What you need to do -
• 1. In the piece on the Stephen Lawrence case, who was the former police officer on the inquiry panel?
• 2. Go on with the piece on the Stephen Lawrence case from where it stops.

Excerpt -
= = = = = = =
Even after 18 years, the question of who killed Stephen Lawrence matters. It matters because murderers should always be called to account. It matters because the Metropolitan Police, although they can never put right what went wrong in 1993, need and want to atone. It matters because the Lawrences, who have endured so much, deserve to see justice done.
But this case did not gain its hold on modern Britain simply because of its status as an unsolved crime. Sadly, there are lots of those. The name of Stephen Lawrence would not be known, as it is, to millions of people who weren't even born at the time he was killed, if this was just another tragic police failure.
The case is a landmark in British life because of what it taught us about race. In small ways and in big ways, it exposed reflexes of denial and defensiveness in our society that most white people didn't even know we had. Did it end racism? Of course not, but it shifted the whole argument into new and healthier territory. It made a lasting difference.
Some of the most memorable moments of the Macpherson inquiry of 1998-99 involved the exploration of denial among police officers involved in the first, failed investigation of the murder. Again and again, in baffling terms, they insisted that Stephen's race had nothing to do with the crime.
This was at odds with the facts. Five people were waiting at the Eltham bus stop that night, but it was only the two black ones (Stephen and his friend, Duwayne Brooks) who were attacked by white youths who used the word "nigger". It was even recorded as a racial murder by the police themselves the next day, though that was no more than a formality.
"I believe that the motive for Stephen's death had nothing to do with colour," said one detective. Another declared: "Had he been black, white, green, blue or yellow, he would still have been attacked and killed." A third wondered aloud how anyone could know the motive without seeing inside the killers' heads, prompting the former police officer on the inquiry panel, Tom Cook, to ask whether, if a man went into a post office, discharged a gun and demanded money, it would be necessary to see inside his head to know that his motive was robbery.
Ludicrous as it was, this denial of the race motive was a precious indicator of something much bigger. Most of white Britain - that is, most of Britain - was so deeply uncomfortable with issues of race that we tended to pull down the shutters at the very mention of the word.
If that seems sweeping and unfair, the Lawrence case brought out too many other instances of this reflex to be ignored. On the day after the murder, rumours swept south-east London that this was a gang killing, that Stephen and Duwayne had provoked their attackers in some way, that there was a dispute over a girl, or over drugs. There was not a shred of evidence to support these stories, indeed they can be proved false, so why did they circulate?
Press coverage of the case in the first week or two, while it mentioned the racial motive, quickly played up public-order issues connected with black anger, while reports about the Lawrence family suggested that they were manipulated by "race activists". Reporters did not descend on the area to investigate the problem of violent racism among white youths.
= = = = = = =
Supplied data -
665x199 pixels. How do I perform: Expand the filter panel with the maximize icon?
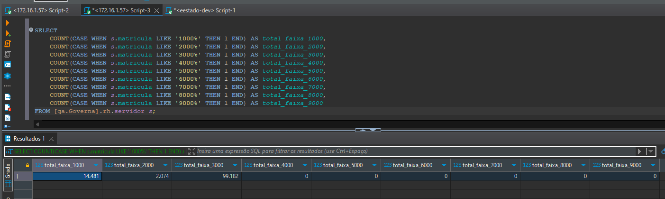click(x=191, y=151)
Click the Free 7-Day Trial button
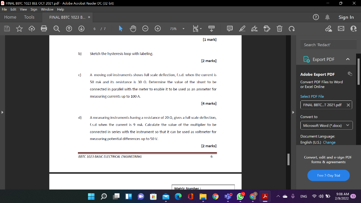361x203 pixels. [x=328, y=175]
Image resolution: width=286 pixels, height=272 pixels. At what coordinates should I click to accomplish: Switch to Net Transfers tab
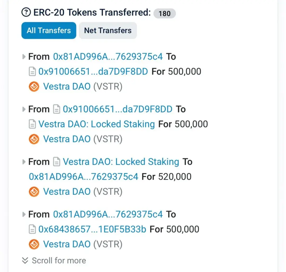click(x=108, y=30)
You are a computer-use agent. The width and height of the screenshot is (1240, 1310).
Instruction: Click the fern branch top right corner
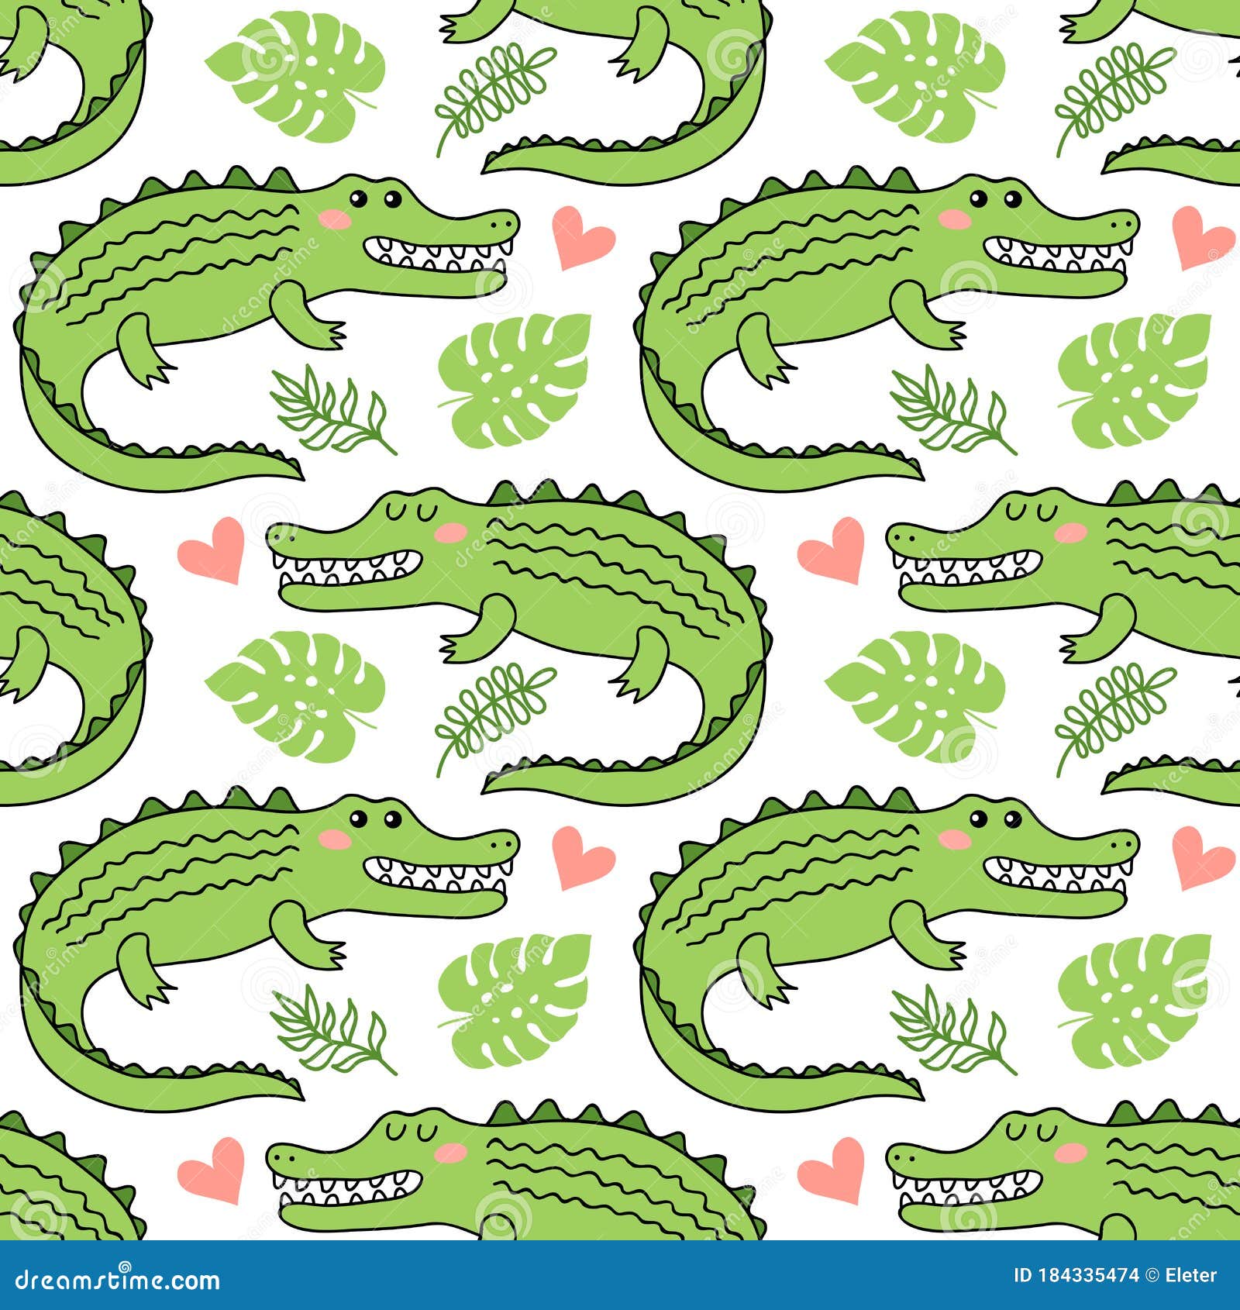[1116, 85]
= = = = = = =
Answers to the exercises -
• 1. Tom Cook.

• 2.
Meanwhile senior police officers were developing the prickly, defensive attitude towards the Lawrences which would blight the case for years. The couple and their solicitor, Imran Khan, brought the police valid information, asked insightful questions, expressed legitimate fears and pressed for greater urgency, but they were viewed by many in the Met as a nagging problem, a distraction, even as adversaries.
Denial, denial, denial. A race murder had happened and to compound the horror the police were making a dreadful mess of the investigation, but nobody in authority wanted to address the problem, and when Neville and Doreen raised the alarm, Britain's white establishment told them to talk to the hand.
Thanks to the family's incredible persistence, the world eventually saw, not only the failure of the police, but also the greater wrong that had been done to the Lawrences and to black people in general. It was the first time that black people with a grievance had been vindicated in such a way.
Before the Lawrence case and before the Macpherson inquiry, denial had served white Britain well. It was possible to pick a hole in every campaign, in every cause, in every tragic wrong. Imagine if Stephen had been carrying a joint that night: it is a fair bet that the whole case would have drifted into obscurity as "drug-related". But he wasn't, and that kind of denial was never an option.
And there was also another, more positive first. Never before had the British people really shared the grief and the grievance of a black family. Long before Sir William Macpherson reported, an emotional connection had been made across the race barrier. White people in very large numbers saw past the colour of Doreen Lawrence's skin and felt solidarity with her.
And in all of this, the understanding of racism shifted. We parted company with the old, crude, inadequate idea that the only racism that mattered was the malicious kind, the kind perpetrated by "bad apples" and extremists with shaven heads. We were shown that ethnic minority people could be disadvantaged in subtler ways, by collective thoughtlessness and, yes, denial.
It was the Macpherson report that made the idea of institutional racism widely known, and it is worth repeating what Jack Straw, then Home Secretary, said on the day the report was published: "The very process of the inquiry has opened all our eyes to what it is to be black or Asian in Britain today... and the inquiry process has revealed some fundamental truths about the nature of our society, about our relationships, one with the other. Some truths are uncomfortable, but we have to confront them." Chief among these truths was the existence of institutional racism, and Straw was clear that it went beyond the police: "Any long-established, white-dominated organisation is liable to have procedures, practices and a culture which disadvantage non-white people."
Of course everything did not change overnight – just look at the race imbalance in stop-and-search figures – but the race debate took a big step forward. Straw's message, Macpherson's message and the message of the whole, shameful Lawrence experience, is that denial is stupid, and we all need to keep asking ourselves tough questions about race.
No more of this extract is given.